WHEREAS, Section 9(a) of the Agreement provides that the Agreement may be amended by a written instrument signed by both parties and that a waiver shall not be effective unless it is in writing and signed by VENTURIAN.
WHEREAS, each of the parties hereto desires to amend the Agreement in accordance with the terms of this Amendment.
NOW, THEREFORE, the parties agree as follows:
1. VENTURIAN hereby (i) consents to reduce the principal balance under the Promissory Note from $610,000 to $250,000; and consents to amending the terms of the note pursuant to the convertible debenture attached as Exhibit A.
2. VENTURIAN shall be permitted to exercise any remedies it may have in respect of an Event of Default arising from ILIV’s breach of the provisions of this Amendment. Except as otherwise waived and consented to hereunder by VENTURIAN, this forbearance does not constitute waiver of any other violations of the Agreement and VENTURIAN reserves all rights under the Agreement and applicable law to exercise such remedies.

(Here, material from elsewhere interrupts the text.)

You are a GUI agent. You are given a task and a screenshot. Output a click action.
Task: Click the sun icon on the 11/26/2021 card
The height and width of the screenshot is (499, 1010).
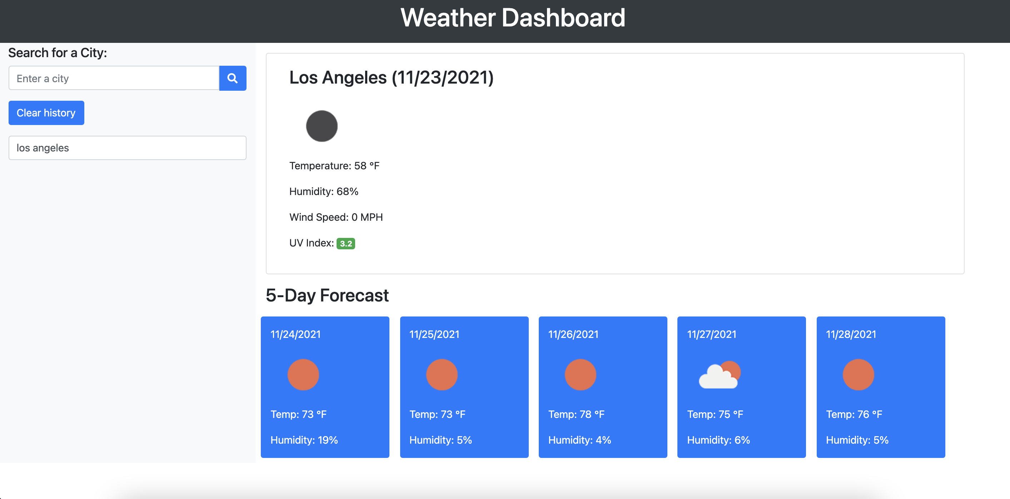(581, 374)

7. Unless otherwise defined, all initially capitalized terms in this Amendment shall be as defined in the Agreement. The Agreement, and the Transaction Documents, as amended hereby, shall be and remain in full force and effect in accordance with their respective terms and hereby are ratified and confirmed in all respects. Except as expressly set forth herein, the execution, delivery, and performance of this Amendment shall not operate as a waiver of, or as an amendment of, any right, power, or remedy of Lender under the Agreement, as in effect prior to the date hereof. Clients ratify and reaffirm the continuing effectiveness of all agreements and instruments delivered or entered into in connection with the Agreement.
8. Each Client represents and warrants that the representations and warranties contained in the Agreement are true and correct as of the date of this Amendment, and that no Event of Default has occurred and is continuing, other than as set forth above.
9. This Amendment may be executed in two or more counterparts, each of which shall be deemed an original, but all of which together shall constitute one instrument.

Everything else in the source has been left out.